DDFAV Instruction Set

This is an example of an instruction set I made. The rest of the instruction sets and corresponding pictures are in the DDFAV_Instruction Set folder.

Instruction Set

Each remote sensing image instruction set generates 8 questions, including a detailed description of the image, a complex question reasoning, two visual question answering tasks for color, two visual question answering tasks for counting, and two visual question answering tasks for object location.

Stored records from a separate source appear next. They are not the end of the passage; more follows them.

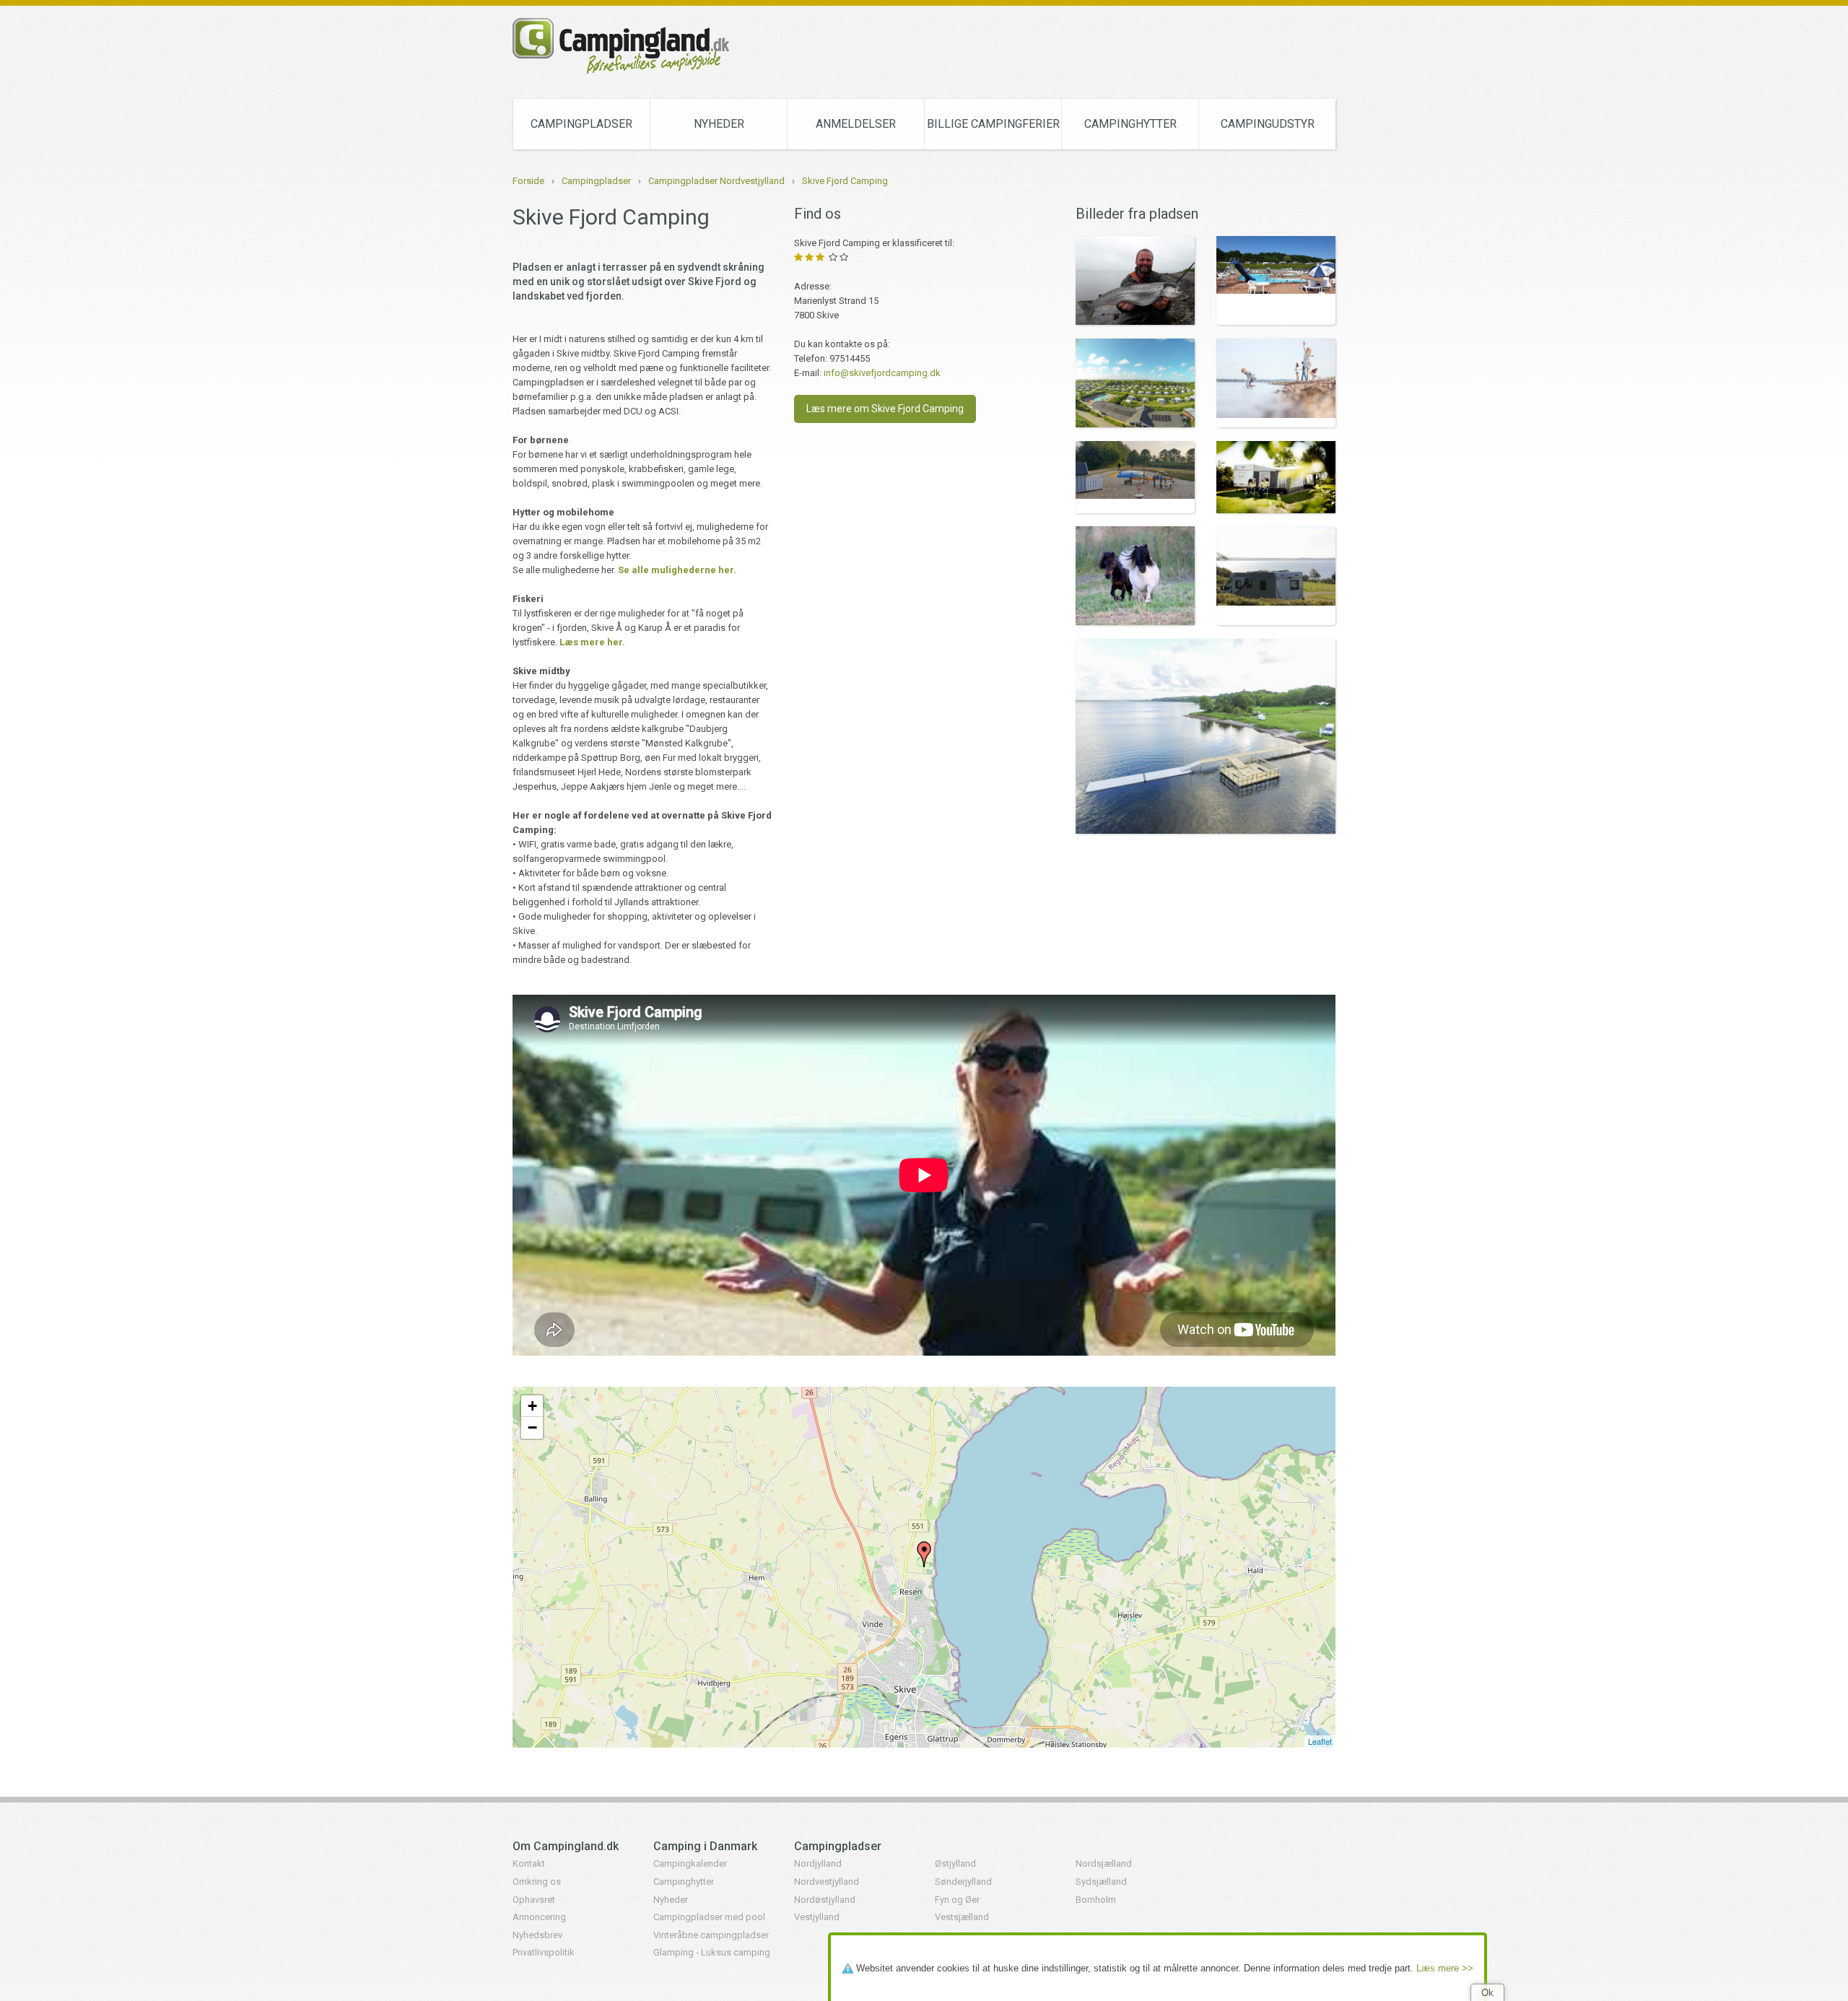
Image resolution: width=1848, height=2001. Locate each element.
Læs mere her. (592, 642)
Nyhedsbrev (537, 1935)
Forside (528, 180)
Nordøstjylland (824, 1899)
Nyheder (719, 124)
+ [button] (532, 1406)
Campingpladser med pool (709, 1916)
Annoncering (539, 1916)
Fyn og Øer (957, 1899)
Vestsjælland (962, 1916)
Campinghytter (1130, 124)
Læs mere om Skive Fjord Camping (885, 408)
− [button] (532, 1427)
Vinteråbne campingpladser (711, 1935)
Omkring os (537, 1881)
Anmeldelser (856, 124)
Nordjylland (818, 1863)
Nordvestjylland (826, 1881)
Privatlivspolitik (544, 1952)
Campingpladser (581, 124)
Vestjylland (817, 1916)
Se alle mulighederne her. (677, 569)
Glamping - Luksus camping (711, 1952)
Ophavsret (534, 1899)
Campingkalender (690, 1863)
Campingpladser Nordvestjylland (716, 180)
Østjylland (955, 1863)
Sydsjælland (1101, 1881)
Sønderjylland (963, 1881)
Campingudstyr (1268, 124)
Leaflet (1320, 1741)
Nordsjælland (1104, 1863)
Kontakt (529, 1863)
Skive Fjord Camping (845, 180)
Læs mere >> (1444, 1968)
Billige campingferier (993, 124)
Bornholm (1096, 1899)
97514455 (849, 358)
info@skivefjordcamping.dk (882, 372)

RSPOPE Hallucination Assessment Method

This is an example of the RSPOPE hallucination evaluation method I made. The rest of the evaluation files and corresponding pictures are in the rspope_evaluation folder. RSPOPE

There are 9 settings (easy, meidum, hard) and (random, popular, adversarial) in total. Based on the original POPE random, popular, adversarial settings, the easy setting requires at least 2 different types of objects, the number of objects is within 5, and each image contains 6 binary classification problems; the medium setting requires at least 3 different types of objects, the number of objects is between 6 and 10, and each image contains 8 binary classification problems; the hard setting requires at least 4 different types of objects, the number of objects is more than 11, and each image contains 10 binary classification problems.

DDFAV Dataset

The DDFAV dataset uses 5 remote sensing datasets including (DIOR, DOTA, FAIR1M, VisDrone-2019, AI-TOD).